Qatar began making the monthly money transfers to Gaza last year as a way of mitigating the ongoing humanitarian crisis the residents of Gaza are enduring.
According to understandings reached with Egypt and Israel, Doha will transfer a total of $90 million in aid funds to Gaza.
Meanwhile, Egyptian intelligence officials visited the Hamas-ruled coastal enclave on Thursday to meet with the terrorist organization's political bureau chief, Ismail Haniyeh, and other Hamas officials.
A senior Hamas official told Palestinian news outlets that the Egyptian delegation's objective was to supervise the border protests and prevent an escalation with Israel.
Arab media outlets reported that a senior Egyptian intelligence official visited Israel, prior to being joined by the aforementioned delegation in Gaza, to discuss the expected border violence and possible fallout with his Israeli counterparts.
A report in the London-based pan-Arab daily Al-Araby Al-Jadeed said Israeli defense officials had asked Egypt to open the Rafah border crossing with Gaza in both directions to avoid "strangling" the Strip, which would likely increase the chances of an escalation.
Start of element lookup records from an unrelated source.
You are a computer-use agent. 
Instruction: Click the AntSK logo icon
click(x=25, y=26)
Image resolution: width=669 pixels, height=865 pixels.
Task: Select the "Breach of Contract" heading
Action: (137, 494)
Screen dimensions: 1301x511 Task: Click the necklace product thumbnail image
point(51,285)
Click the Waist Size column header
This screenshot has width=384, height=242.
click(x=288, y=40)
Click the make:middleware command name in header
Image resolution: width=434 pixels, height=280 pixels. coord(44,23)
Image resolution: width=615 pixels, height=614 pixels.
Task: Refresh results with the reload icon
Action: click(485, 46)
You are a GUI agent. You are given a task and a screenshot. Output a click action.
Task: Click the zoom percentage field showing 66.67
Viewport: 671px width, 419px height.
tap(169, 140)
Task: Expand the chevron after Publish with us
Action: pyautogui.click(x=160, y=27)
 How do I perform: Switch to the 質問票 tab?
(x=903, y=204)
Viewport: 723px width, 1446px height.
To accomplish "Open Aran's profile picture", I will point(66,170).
On Tuesday, Egypt blocked Palestinians from entering the country from Gaza after Palestinian Authority personnel left the Rafah crossing and Hamas officers took their place.
Human rights groups say Rafah has been the sole exit point from Gaza for an estimated 95% of its population of 2 million.
PA employees were deployed to Gaza's border crossings with Israel and Egypt in 2017, a move that largely opened up Rafah for two-way traffic, after Egyptian mediation led to a Palestinian reconciliation deal that has since faltered.
The PA announced its pullout from Rafah on Sunday, accusing Hamas of undermining its operations and detaining some of its workers.